DP Service Disruption for ALL customers / UK Region / ALL Releases

Incident Report for TechnologyOne

Postmortem

Issue Summary:
On Thursday 27 February at 12.00am GMT alert monitoring indicated that our cloud orchestration platform was spiking above its normal response time. The TechnologyOne team began an investigation immediately. The impact was seen by users on DP jobs queuing or unable to be submitted. Users also experienced longer run times on worksheet processes due to the DP jobs taking longer to be picked up and processed.

Root Cause Analysis:
Queue and processing limits reached due to long-running processes locking the cloud orchestration database. This caused the CPU utilisation to max out at 100%. Whilst the cloud orchestration database was recovered within 45 mins the Cloud DP Service did not recover due to the backlog of DP jobs.

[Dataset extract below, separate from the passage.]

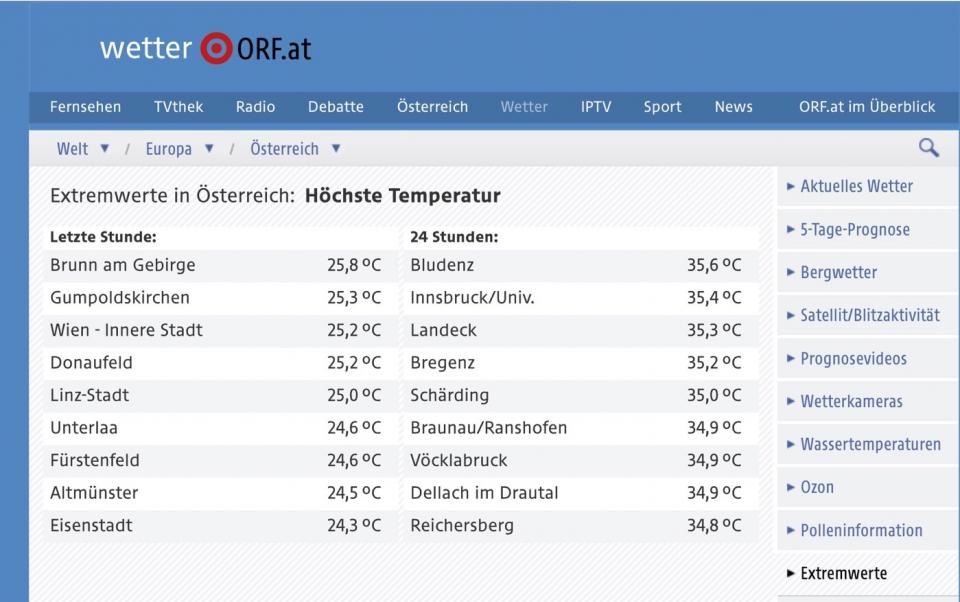Click the ORF red circle logo

[x=216, y=48]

The TechnologyOne team undertook several actions to clear the backlog from the Cloud DP Service and this was stabilised at 9.33am GMT.

Corrective Measures:
Restarted all the tasks supporting the Cloud DP.
Built additional microservice clusters and scaled out the microservice cluster to handle the load.
Recycled servers in the microservice cluster.
Scaled back the number of DP Servers (due to auto scaling) to reduce the load.

Preventive Measures:
A full review of the Cloud DP service in conjunction with an upstream provider is underway with the expectation additional mitigations will be implemented.
An ongoing project is being accelerated to further enhance the scalability and performance underload for the DP microservice and is planned for completion by August 2025.

Posted Mar 04, 2025 - 18:16 AEST

Resolved

After 2 hours monitoring, this incident is now resolved.

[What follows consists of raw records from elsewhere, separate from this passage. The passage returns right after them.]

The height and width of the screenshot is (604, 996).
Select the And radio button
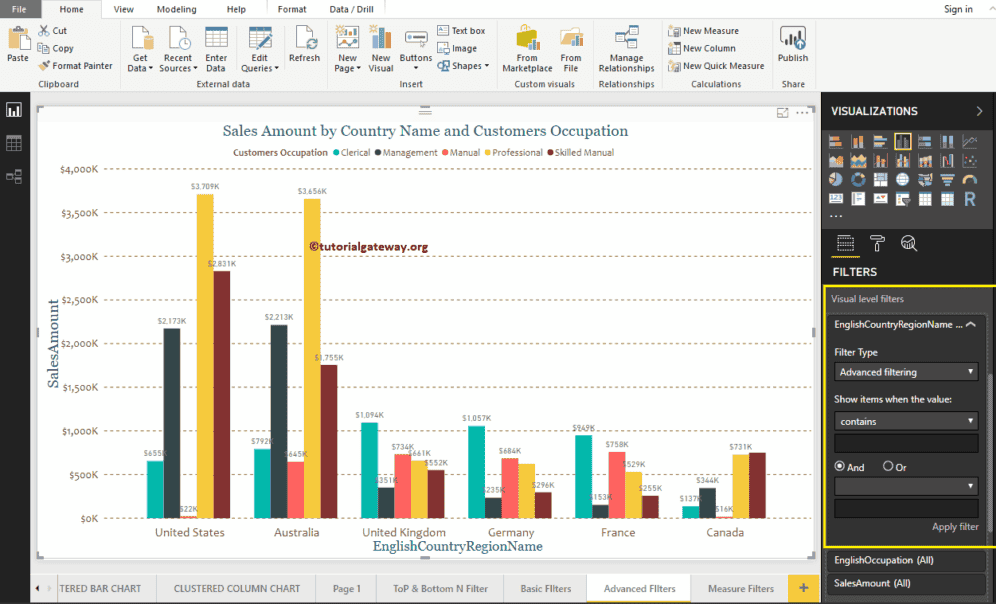coord(840,466)
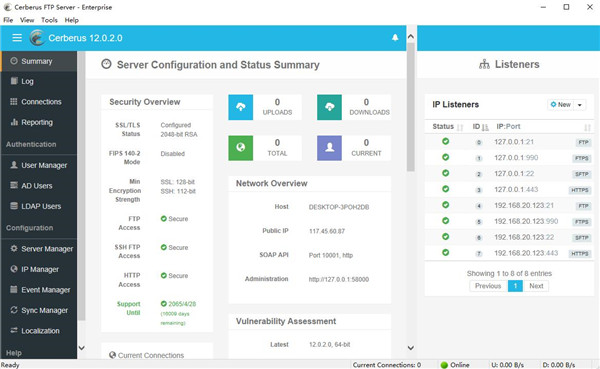Toggle status of listener 127.0.0.1:443

pyautogui.click(x=445, y=189)
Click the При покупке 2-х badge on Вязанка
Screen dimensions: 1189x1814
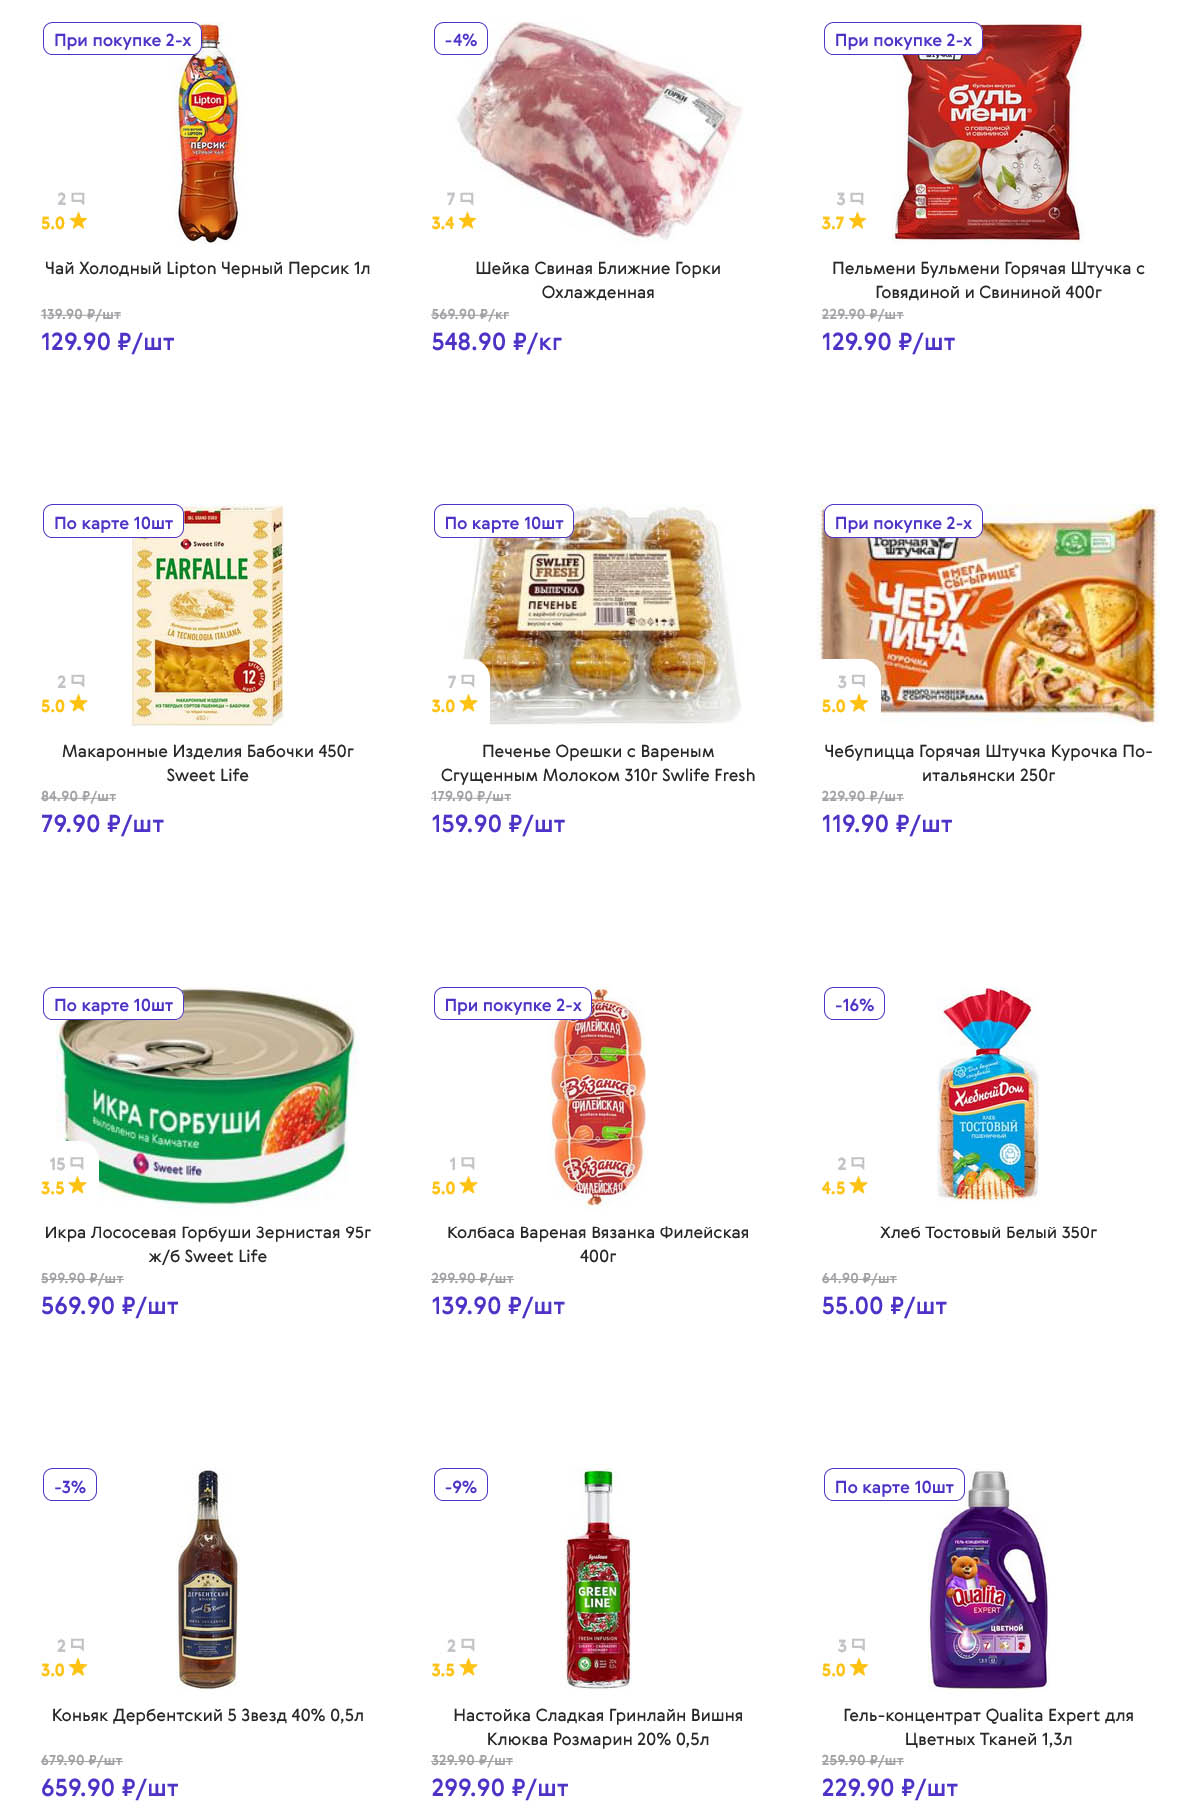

We will perform a post incident review to identify underlying cause, and preventive action to avoid a repeat in the future, and post here on completion.

We apologise for how you and your business may have been affected by this incident.

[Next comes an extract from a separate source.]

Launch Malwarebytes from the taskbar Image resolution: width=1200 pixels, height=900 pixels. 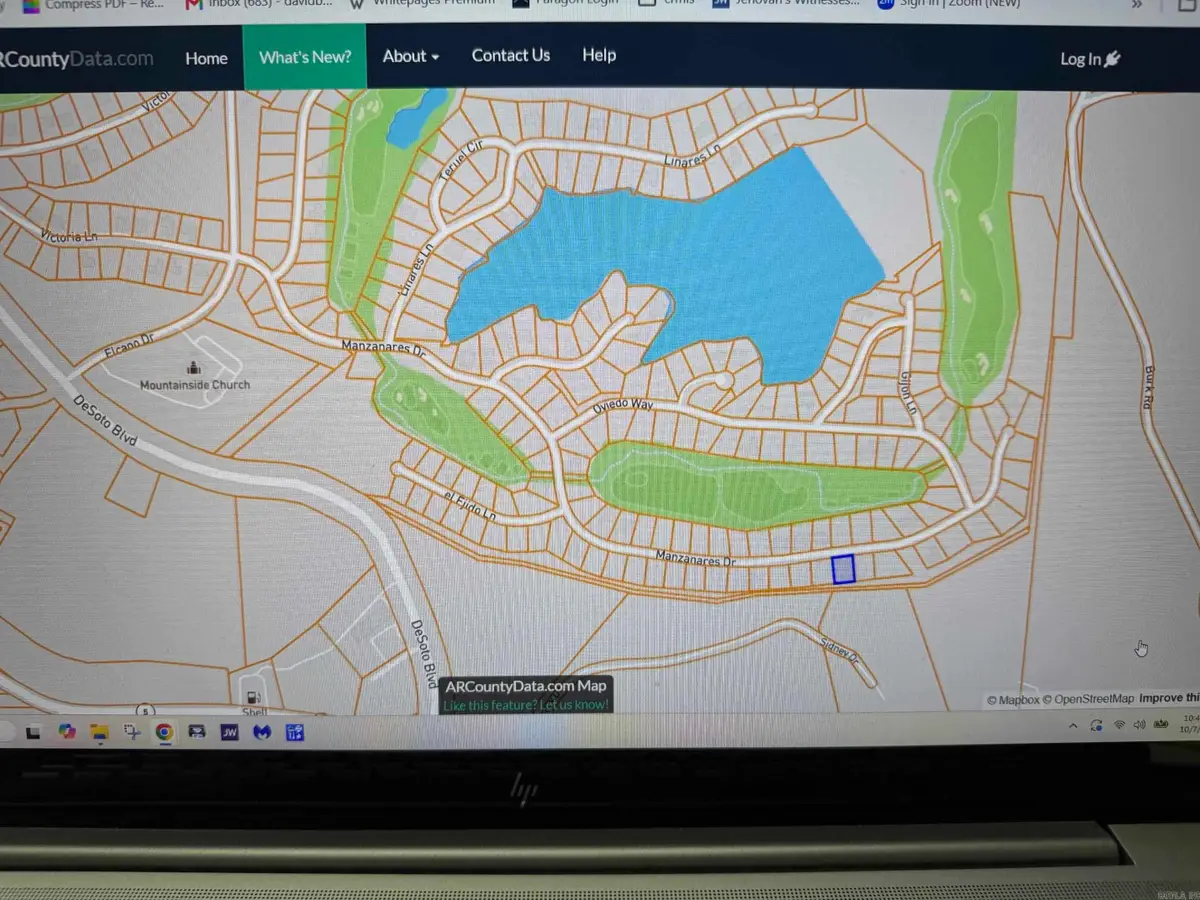click(262, 731)
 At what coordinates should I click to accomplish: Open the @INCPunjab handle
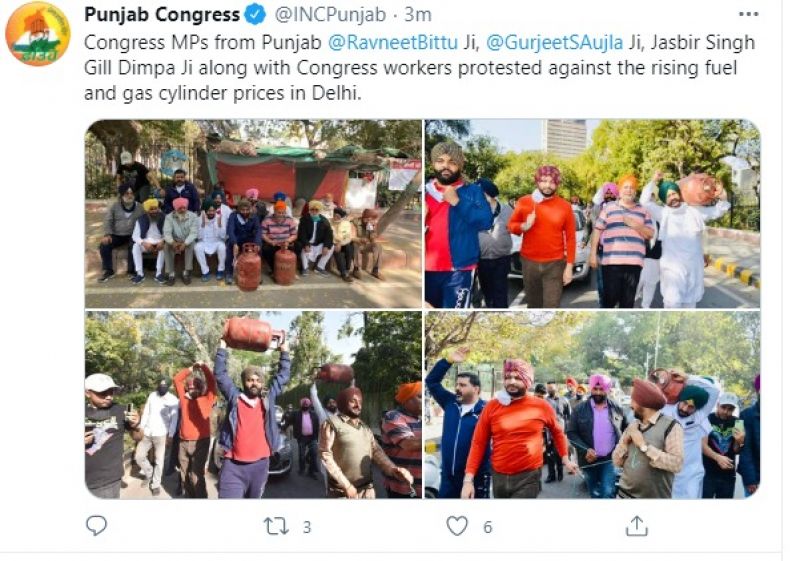[x=331, y=15]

Posted Feb 27, 2025 - 22:10 AEST

Monitoring

Our team has verified the implementation of a fix is complete.

We will monitor the logs for the next 2 hours to ensure no further impacts.

Posted Feb 27, 2025 - 19:35 AEST

Update

Our logs show a large increase in new DP jobs progressing.

We continue to apply mitigations, and the next update will be provided within 60 minutes or sooner.

Posted Feb 27, 2025 - 19:11 AEST

Update

Our investigation into the UK DP services is ongoing. We are currently examining logs for any errors and reviewing reports from customers.
Next update will be provided in 60 minutes, or sooner if new information becomes available.

Posted Feb 27, 2025 - 18:17 AEST

Update

Our investigation continues for the UK DP services however the logs are showing promising progress.

We will continue to apply mitigations, and next update will be provided in 60 minutes, or sooner if new information becomes available.

Posted Feb 27, 2025 - 17:17 AEST

Investigating

We are investigating an issue impacting the DP service for UK Region.

This will present as:

- Users see DP jobs as "submitted"
- Users in a worksheet waiting on a DP job to be completed will see that part of the process is continuing to spin.

We are applying mitigations and next update will be provided in 60 minutes, or sooner if new information becomes available.

Posted Feb 27, 2025 - 16:20 AEST

This incident affected: Software as a Service - United Kingdom & Europe (Batch Services (DP Jobs)).